The defendants argue that because every item of every kind and description furnished by Indiana Bridge was a "good" within the meaning of Article 2, the UCC is applicable to this case. The plaintiff contends that the contract it entered into with Indiana Bridge called primarily for the furnishing of services, e.g., preparing concept sketches, conferring with Standard, preparing detail drawings, fabricating steel, preparing angles, reaming holes, and so forth. The terms of the contract itself (Exh. P-1) are of little assistance in resolving this dispute. They provide rather ambiguously in section 2(A) that "[s]eller shall furnish all labor, materials, equipment and services to complete the detailing, furnishing, fabricating and delivery FOB Cars . . . of all Structural Steel.".
In deciding whether the agreement in the instant case constitutes primarily a contract for services or a transaction in goods under the UCC, "`[t]he determinant is to be found in the intention of the parties. . . . That intention is to be ascertained from the language used, interpreted in the light of the situation of the parties and the circumstances surrounding them.'" Epstein v. Giannattasio, 25 Conn. Sup. 109, 112, 197 A.2d 342 (Com.Pl. 1963) (quoting United Aircraft Corp. v. O'Connor, 141 Conn. 530, 537-38, 107 A.2d 398 (1954)). The specific question to be answered is which feature — the furnishing of services or the transfer of goods — the parties intended to constitute the predominant, as opposed to a merely incidental, aspect of the transaction. See Gulash v. Stylarama, Inc., 33 Conn. Sup. 108, 111, 364 A.2d 1221 (Com.Pl. 1975); Epstein v. Giannattasio, supra, at 25 Conn. Sup. 111-13, 197 A.2d 342.
There are no Connecticut cases directly on point with the instant one, although Kunian v. Development Corp. of America, 165 Conn. 300, 334 A.2d 427 (1973), is not wholly inapposite. In Kunian, the plaintiff was the trustee in bankruptcy for a company that "had contracted [with the defendant] to furnish plumbing and heating materials" for a low-income housing project. Id. at 301-02, 334 A.2d 427. The defendants were to construct the project, incorporating the material that the bankrupt company had agreed to deliver. Id. at 302, 334 A.2d 427. In an action by the trustee to recover the unpaid contract balance, the Supreme Court held without discussion that "[s]ince plumbing and heating supplies are movable goods, the contract in question clearly is governed by the Uniform Commercial Code." Id. at 308, 334 A.2d 427. Kunian is not perfectly analogous to our case, however, for it appears that the seller there performed no "services" other than delivery, leaving it beyond doubt that the predominant feature of that transaction was a transfer of goods.
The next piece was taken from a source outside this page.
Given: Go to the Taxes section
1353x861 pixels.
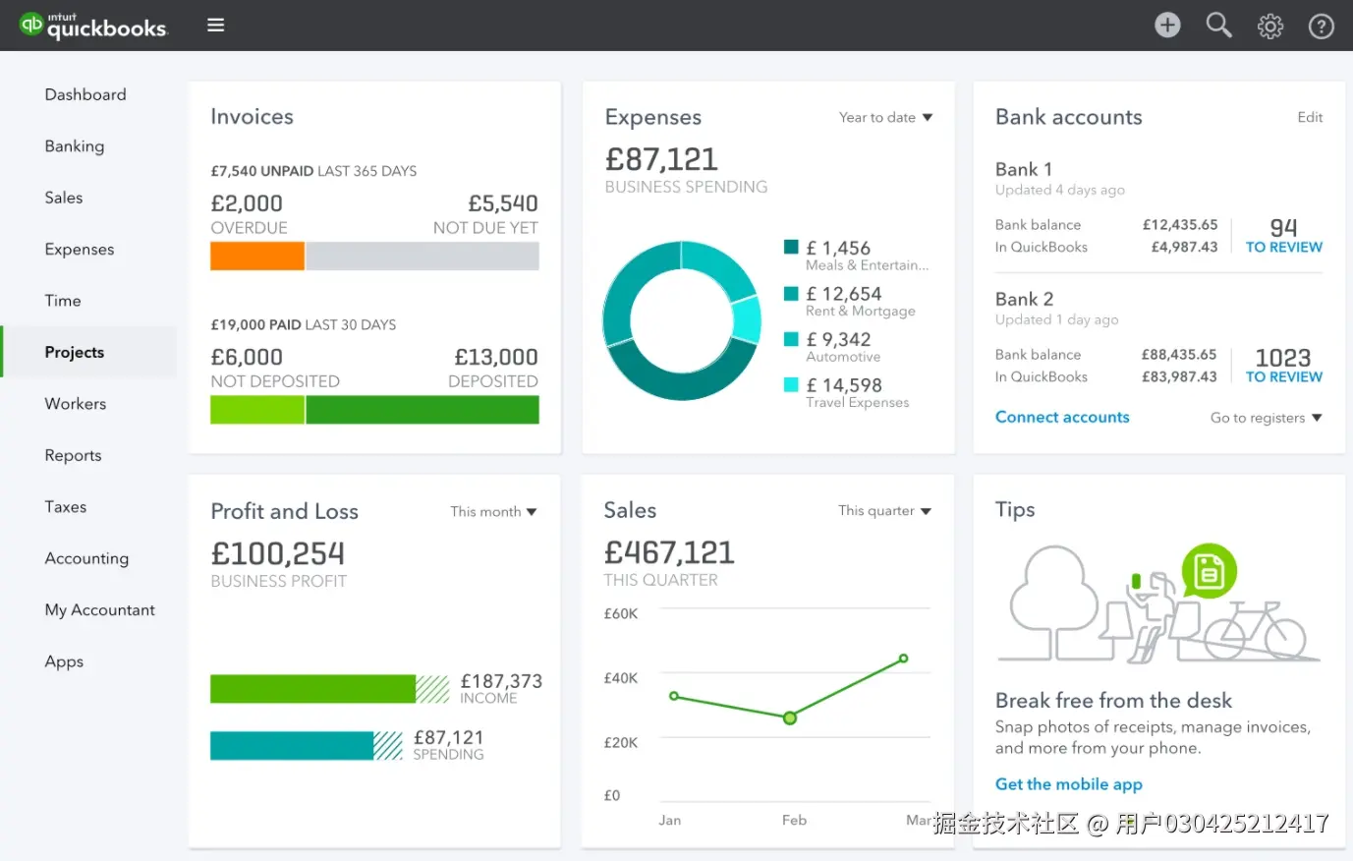Looking at the screenshot, I should pyautogui.click(x=65, y=506).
Gulash v. Stylarama, Inc., supra, a Court of Common Pleas case, points in the other direction but is similarly distinguishable. In Gulash, the defendant agreed to "`furnish all labor and materials, . . . and to construct, . . . furnish and install [a] swimming pool with vinyl liner.'" 33 Conn. Sup. at 111, 364 A.2d 1221 (quoting the contract). Focusing on the contractual description of the transaction — "a furnishing of labor and materials," id. — the court held that the agreement at issue was not a "transaction in goods" under the UCC. Id. at 113, 364 A.2d 1221. The defendant in Gulash, however, unlike Indiana Bridge, actually constructed the item into which the furnished materials were incorporated.
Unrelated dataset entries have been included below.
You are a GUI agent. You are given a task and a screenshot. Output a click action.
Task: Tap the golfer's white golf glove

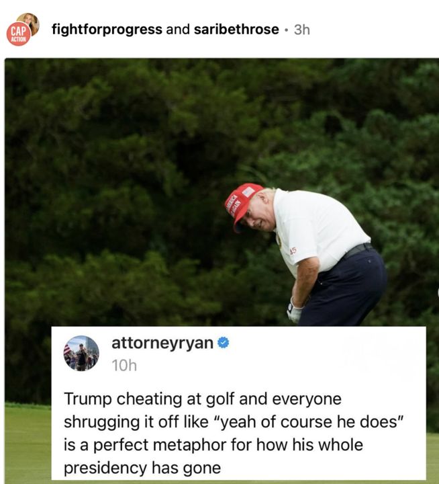tap(294, 311)
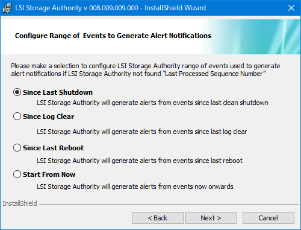Click the bold 'Since Last Shutdown' label text
The width and height of the screenshot is (301, 230).
pyautogui.click(x=58, y=92)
The facts of our case thus fall somewhere between those of Kunian and Gulash. "Consequently, it is the function of this court to `choose the rule that it believes the state court, from all that is known about its methods of reaching decisions, is likely to adopt in the future.'" Solar Kinetics Corp. v. Joseph T. Ryerson Son, Inc., 488 F. Supp. 1237, 1246 (D.Conn. 1980) (quoting C. Wright, Law of Federal Courts § 58, at 271 (2d ed. 1976)). Analysis of the case law indicates that in deciding novel issues under Article 2, the Connecticut Supreme Court often looks to well-reasoned opinions in other jurisdictions. E.g., Conte v. Dwan Lincoln-Mercury, Inc., 172 Conn. 112, 121-26, 374 A.2d 144 (1976); Hamon v. Digliani, 148 Conn. 710, 713-18, 174 A.2d 294 (1961); see Solar Kinetics Corp. v. Joseph T. Ryerson Son, Inc., supra, at 1246. Accordingly, it is appropriate that we seek out such a case.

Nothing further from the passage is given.